Scrapy-Selenium: Chrome Driver does not load page-CodePudding

I have two projects, one with Selenium and one using Scrapy-Selenium, which fits into a Scrapy spider program format but uses Selenium for automation.

I can get the Chromedriver to load the page I want for the basic Selenium program, but something about the second project (with Scrapy) prevents it from loading the URL. Instead it's stuck at showing data:, in the URL bar.

First project (works fine):

from selenium import webdriver
from selenium.webdriver.common.keys import Keys
driver = webdriver.Chrome(executable_path="./chromedriver")
driver.get("https://ricemedia.co")

Second project (doesn't load page):

import scrapy
from scrapy_selenium import SeleniumRequest
from selenium import webdriver
import time

class ExampleSpider(scrapy.Spider):
    name = 'rice'

    def start_requests(self):
        yield SeleniumRequest(
            url="https://ricemedia.co",
            wait_time=3,
            callback=self.parse
        )

    def parse(self, response):
        driver = webdriver.Chrome(executable_path="./chromedriver")
        driver.maximize_window()
        time.sleep(20)

I have browsed StackOverflow and Google, and the two most common reasons are outdated Chrome Drivers and missing http in the URL. Neither is the case for me. The path to chromedriver seems alright too (these two projects are in the same folder, along with the same chromedriver). Since one works and the other doesn't, it should have something to do with my Scrapy-Selenium spider.

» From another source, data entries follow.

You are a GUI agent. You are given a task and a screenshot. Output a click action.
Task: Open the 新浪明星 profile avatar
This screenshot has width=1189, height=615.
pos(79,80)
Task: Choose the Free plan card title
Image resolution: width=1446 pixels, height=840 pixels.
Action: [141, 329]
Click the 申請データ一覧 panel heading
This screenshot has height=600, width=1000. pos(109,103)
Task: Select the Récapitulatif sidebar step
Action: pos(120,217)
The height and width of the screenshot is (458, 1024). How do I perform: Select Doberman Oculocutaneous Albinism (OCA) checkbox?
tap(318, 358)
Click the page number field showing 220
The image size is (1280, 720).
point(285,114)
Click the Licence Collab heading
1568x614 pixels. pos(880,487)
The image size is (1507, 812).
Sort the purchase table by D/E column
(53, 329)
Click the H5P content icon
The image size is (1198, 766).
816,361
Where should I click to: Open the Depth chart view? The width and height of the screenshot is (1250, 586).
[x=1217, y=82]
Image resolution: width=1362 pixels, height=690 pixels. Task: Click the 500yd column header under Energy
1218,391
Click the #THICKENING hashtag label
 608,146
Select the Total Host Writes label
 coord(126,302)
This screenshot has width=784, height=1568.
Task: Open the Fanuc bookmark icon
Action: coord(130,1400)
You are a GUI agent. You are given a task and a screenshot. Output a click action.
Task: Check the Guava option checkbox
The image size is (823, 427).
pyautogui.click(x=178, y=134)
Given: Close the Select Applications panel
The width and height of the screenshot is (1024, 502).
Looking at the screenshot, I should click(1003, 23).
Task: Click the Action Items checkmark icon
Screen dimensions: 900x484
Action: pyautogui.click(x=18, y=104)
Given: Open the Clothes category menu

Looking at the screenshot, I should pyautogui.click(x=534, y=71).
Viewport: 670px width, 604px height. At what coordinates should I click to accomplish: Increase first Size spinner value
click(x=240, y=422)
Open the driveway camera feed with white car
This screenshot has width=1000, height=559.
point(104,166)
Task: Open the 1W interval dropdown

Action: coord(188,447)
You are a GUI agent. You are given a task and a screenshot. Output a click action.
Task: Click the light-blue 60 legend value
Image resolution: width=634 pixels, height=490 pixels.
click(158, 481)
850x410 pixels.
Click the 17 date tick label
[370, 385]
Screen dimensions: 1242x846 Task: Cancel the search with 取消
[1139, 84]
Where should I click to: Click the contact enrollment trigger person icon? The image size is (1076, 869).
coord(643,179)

I should add that I have installed Scrapy, Selenium and Scrapy-Selenium locally in my virtual environment with pip, and I doubt it's an installation issue.

Please help, thanks!

CodePudding user response：

You can use another method to install chrome driver: First of all install Webdriver manager using following pip install webdriver-manager or use maven dep to get it

Then code:

# selenium 3
from selenium import webdriver
from webdriver_manager.chrome import ChromeDriverManager

driver = webdriver.Chrome(ChromeDriverManager().install())

CodePudding user response：

According to scrapy-selenium doc, to run SeleniumRequest scrapy project is a must.
Chrome Driver path does not work that you have done like driver= webdriver.Chrome(executable_path="./chromedriver")
You have to use Chrome Driver path in project settings.py file
You have to put the chromedriver.exe in your project folder
No need driver.maximize_window() as scrapy-selenium well-work with headless mode
No need to use time.sleep(20) thus way as wait_time is used.
scrapy-selenium doc
You have to add scrapy-selenium middleware and execution path in settings.py file as follows:

Just copy and paste the following portion anywhere in settings.py file

#Middleware
    
DOWNLOADER_MIDDLEWARES = {
'scrapy_selenium.SeleniumMiddleware': 800
}
        
        
#Selenium
from shutil import which
SELENIUM_DRIVER_NAME = 'chrome'
SELENIUM_DRIVER_EXECUTABLE_PATH = which('chromedriver')
SELENIUM_DRIVER_ARGUMENTS = ['--headless']

Script looks like:

import scrapy
from scrapy_selenium import SeleniumRequest

class ExampleSpider(scrapy.Spider):
    name = 'rice'

    def start_requests(self):
        yield SeleniumRequest(
            url="https://ricemedia.co",
            wait_time=3,
            callback=self.parse
        )

    def parse(self, response):
        driver = response.meta['driver']
       #start coding...